用語解説 第98回テーマ: 海洋温度差発電実証設備

2020/10/05

福島 将太 〔東芝エネルギーシステムズ(株)〕

1. はじめに

沖縄21 世紀ビジョン基本計画で示された低炭素島しょ社会の実現に向け,沖縄の地域特性に合ったクリーンエネルギーの地産地消による環境負荷の低減を図るため,海洋エネルギーの研究開発を沖縄県久米島の海洋温度差発電実証設備(図1)にて促進している。


図1 海洋温度差発電実証設備

2. 海洋温度差発電実証設備の役割

海洋温度差発電の原理は図2 に示す通り,太陽からの熱エネルギーにより温められた表層海水を利用して低沸点の作動流体(アンモニアや代替フロン)を沸騰させ蒸気にし,タービンを駆動して発電を行う。蒸気となった作動流体は,海洋を循環する冷たい海洋深層水を利用することで液体に戻り,発電に再利用するものである。


図2 海洋温度差発電の原理(1)

海洋温度差発電は,表層海水と深層海水の温度差が年間平均20℃ある亜熱帯,熱帯地域に適用可能であり,沖縄周辺の他,小笠原諸島や黒潮流域が該当する。

実証設備では,天候や海水温の変化に伴う発電量等を計測するとともに,安定した出力が得られる海洋温度差発電技術の実証試験を行い,将来の実用化や発電に利用した後の海洋深層水の二次利用について調査・検討を行っている。

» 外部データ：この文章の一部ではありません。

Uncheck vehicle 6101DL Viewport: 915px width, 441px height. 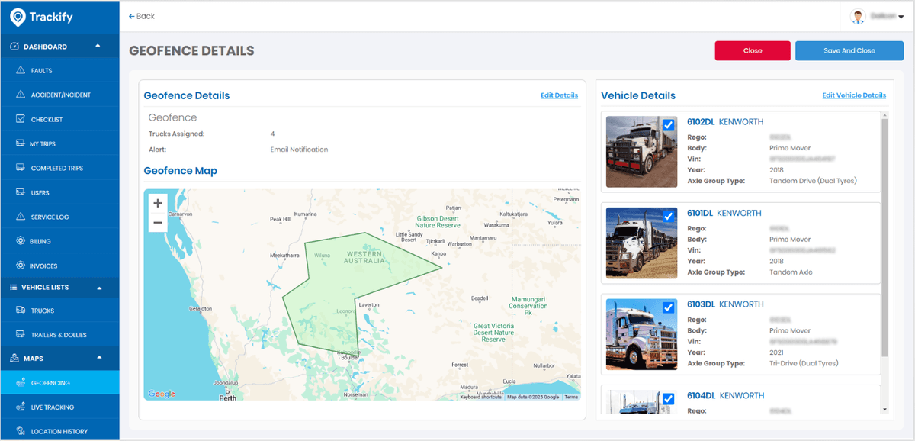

沖縄における温度差発電の導入ポテンシャルは,離岸距離30km 以内で2,797MW,離岸距離制限なしでは70,992MWであり,現在の沖縄の発電設備容量が約2,000MW のため,沖縄県全域をカバーできるポテンシャルを持つ。完全商業化した際の発電コストは50MW 級で8~13 円/kWh となり,既存の発電方式と比較して安価となると算定する。